「世界的業績」を生み出すアーティストはなにが違うのか? 「ひとりでの練習量」と「練習する時間帯」に秘密があった
「一人で練習している時間」に劇的な差
多くの基準で三つのグループのバイオリニストはほとんど似通っていた。約8歳でバイオリンを始め、15歳のとき音楽家になることを決意している。 統計学的にみて三つのグループに意味ある違いを見つけることはできなかった。この研究が実施されるまでに被験者たちはすでに10年間バイオリンを演奏していた。 おそらくもっとも驚かされるのは、この三つのグループは週に同じだけの時間を音楽関連の活動に使っていたということだ。具体的には、個人レッスン、個人での練習、クラスでの授業で、一週間の合計時間は約51時間だ。 この基準で評価する研究者は三つのグループの間で統計上意味ある違いを見つけることはできなかった。 この三つのグループは、いずれも朝早く起き、何時間も費やし自分たちが求めたキャリアであるバイオリンに専心していた。それは他の多くの分野の人と同様に厳しい一週間の訓練だった。 どの活動が自分たちの上達に重要か、被験者にははっきりとわかっていた。それは自分で練習することだ。 12の音楽に関する活動と、10の音楽とは無関係の活動(家事や買い物や余暇など)の中で何がバイオリンの上達に重要かを評価するよう求められて、誰もが一人で練習することを一番にあげている。 生徒はみな知っていたが、全員が同じようにその大切なことを実行してはいなかった。一人で練習することの重要性は理解していたが、実際に一人で練習している時間は、3つのグループ間で劇的に異なっていた。 「最高」と「よりよい」グループは一週間平均で24時間。しかし、「よい」グループは週にたった9時間しか練習していなかった。
「究極の鍛錬」が世界的業績を生み出す
訓練のもつその他の側面を考慮するとき、この発見はさらに豊かな意味をもってくる。バイオリニストたちは「一人での訓練はもっとも重要な活動だが、もっともつらくおもしろくないものでもある」と明言している。 努力が必要になる活動の評価をしてもらうと、一人で練習することは仲間や一人で演奏を楽しむときに比べはるかにつらいと自己評価している。そしてもっともつらい一人の練習は、大変な育児よりもつらいとまで評価していた。 楽しさに関する評価では、楽しんで弾くことに比べ、一人での練習ははるかに低い位置にランクされている。もっともストレスが多く、またもっともおもしろくない活動と一般的には思われているグループでの正式な演奏よりも、一人での練習はさらに下の位置に評価されている。 一人での練習はとてもつらいため、たくさん練習するには自分の生活を特別な方法で調整する必要が生じてくる。「最高」と「よりよい」の二つのグループの場合、朝の遅い時間帯か、午後早い時間帯でまだ活力のあるうちに自分一人で練習している。 それに対して3番目の「よい」グループに属するバイオリニストたちは午後の遅い時間に練習している。それは彼らがもっとも疲れていると思われる時間帯である。 上位2グループは3番目のグループともう一つの点で異なっていた。

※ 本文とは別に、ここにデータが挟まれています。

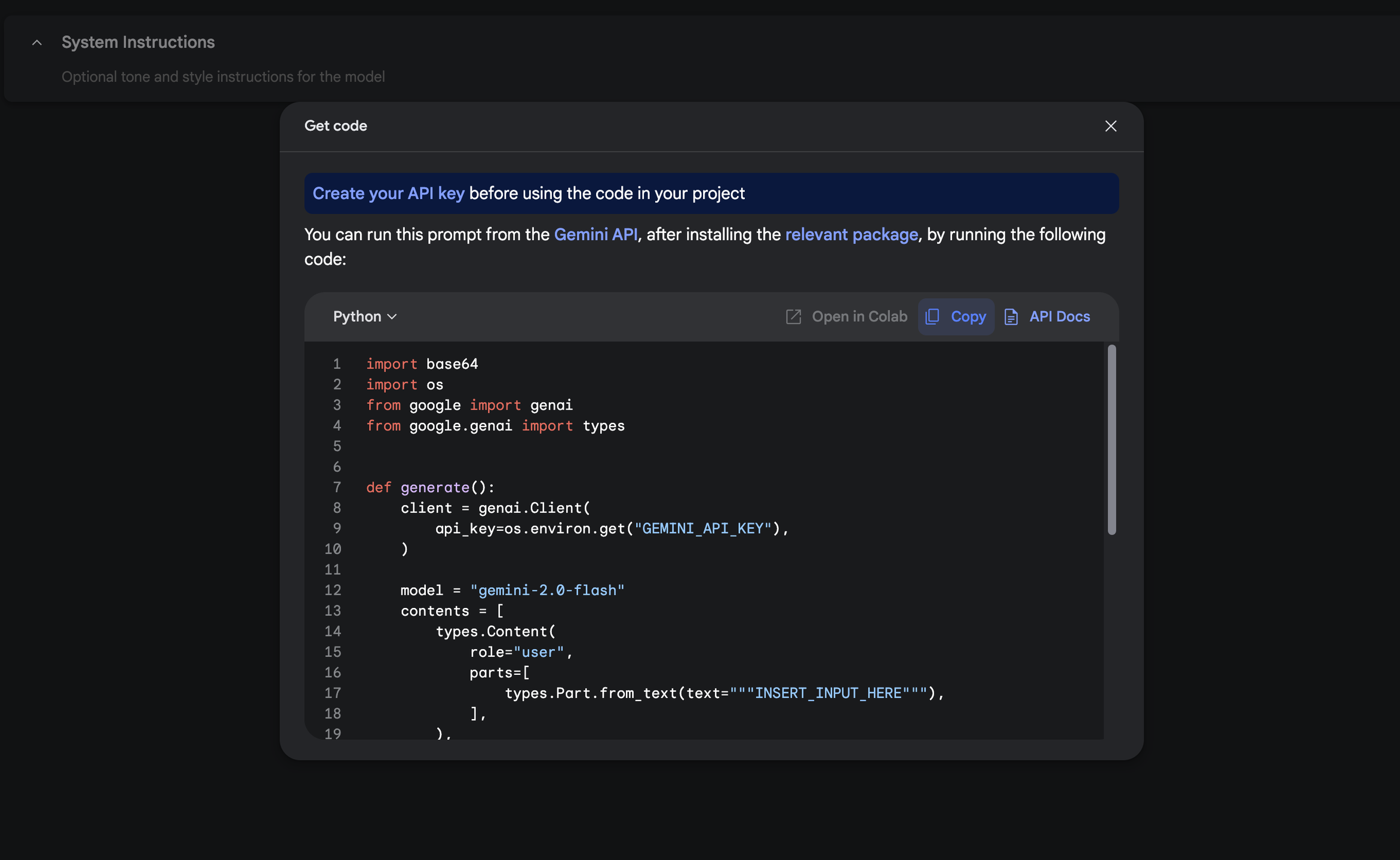This screenshot has height=860, width=1400.
Task: Open the Create your API key link
Action: (388, 194)
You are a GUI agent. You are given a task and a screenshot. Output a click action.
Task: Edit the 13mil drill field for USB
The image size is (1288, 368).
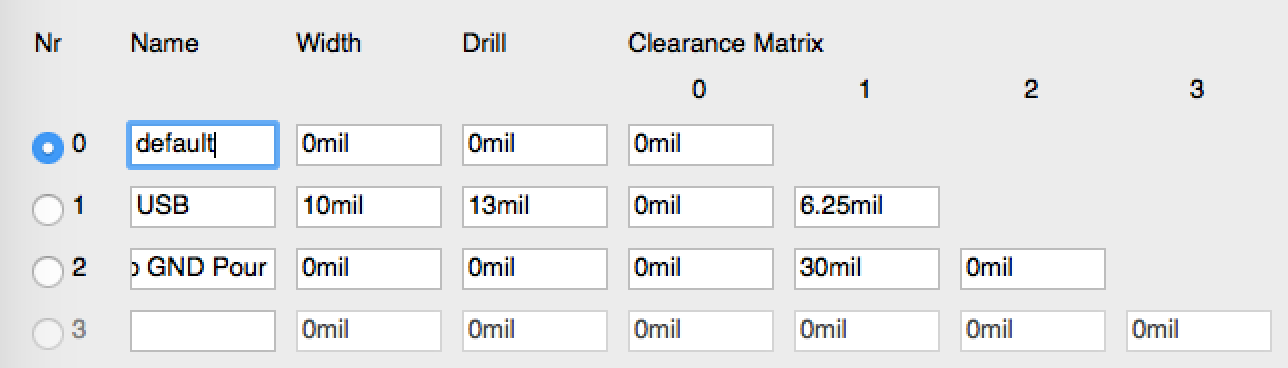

上位のグループは下位のグループより夜長く寝るだけではなく、多く昼寝をする。一人での練習は消耗が激しく、体力回復には多くの休息を必要とするようだ。 個人でコントロールできるという意味において、音楽活動の中では一人での練習は特異である。レッスンを受けたり、授業に参加したり、演奏会をしたりすれば他人がかかわってくるので、制約を受けることになる。 一週間は168時間あるわけで、やろうと思えばほとんど限度なく自分一人で練習できるはずだ。しかし実際のところ、使える時間のほとんどすべてを練習に使おうとする人は、被験者の中には一人も見当たらなかった。 この調査結果をみるかぎり、上達するのにもっとも大切なことは自分一人で練習することだということを被験者はみな理解していた。しかし、一人での練習は簡単ではないし、おもしろくもないと思っていた。 実際一人で練習をしようと思えば、無制限の時間をもっていた。この点において三つのグループはみな同じだった。違っていたのは練習しようとした人たちがいたということであり、そして一人で多くの練習をした者がすぐれたバイオリンの弾き手であったということだ。 練習の効果は累積によって生まれる。この研究が実施された時点で「最高」と「よりよい」グループのバイオリニストたちはほぼ同じ時間量すなわち週に24時間練習していた。 これは単に「よい」グループのバイオリニストに比べ、圧倒的に多い練習量だが、上位2グループ間では練習時間に意味ある違いを見つけることができなかった。差がないということが問題を提起しているように研究者には思えた。 より多い練習がよりよい演奏を意味するなら、どうして「最高」グループが中間に位置するグループより多くの練習をしていないのだろうか。